• À faire:
1) Citez fidèlement l'extrait, tout le passage depuis « [Traduction] » jusqu'à « favorable comme celui-là? ».
2) Répondez aux questions suivantes sur l'extrait.
(a) Quelle fonction occupe M. Charlie Penson ?
(b) D'après M. Penson, qui voulait aussi intervenir ?
(c) Dans la question de M. Loubier, où se trouvaient notamment les filiales des entreprises ?

• Extrait:
-- -- --
Si vous voulez bien me laisser finir...
[Français]
M. Yvan Loubier: Monsieur Farber, vous avez donc eu des pressions d'entreprises.
[Traduction]
Le vice-président (M. Charlie Penson (Peace River, PCC)): Monsieur Loubier, je crois que M. Ernewein voulait aussi intervenir.
[Français]
M. Yvan Loubier: D'accord, mais je n'ai pas vidé la première question.
Avez-vous eu des pressions d'entreprises pour faire en sorte que des entreprises qui avaient des filiales à la Barbade, notamment, et qui anciennement ne payaient pas leurs impôts au Canada puissent continuer à bénéficier d'un régime favorable comme celui-là?
-- -- --
• Données:
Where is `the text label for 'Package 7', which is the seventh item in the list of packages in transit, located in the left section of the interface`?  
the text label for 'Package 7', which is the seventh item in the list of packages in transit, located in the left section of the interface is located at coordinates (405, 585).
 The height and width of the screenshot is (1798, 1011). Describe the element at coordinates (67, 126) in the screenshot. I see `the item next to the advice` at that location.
-- -- --
• Réponses par tâche:
1)
[Traduction]
Le vice-président (M. Charlie Penson (Peace River, PCC)): Monsieur Loubier, je crois que M. Ernewein voulait aussi intervenir.
[Français]
M. Yvan Loubier: D'accord, mais je n'ai pas vidé la première question.
Avez-vous eu des pressions d'entreprises pour faire en sorte que des entreprises qui avaient des filiales à la Barbade, notamment, et qui anciennement ne payaient pas leurs impôts au Canada puissent continuer à bénéficier d'un régime favorable comme celui-là?

2)
(a) Il est vice-président.
(b) M. Ernewein.
(c) À la Barbade.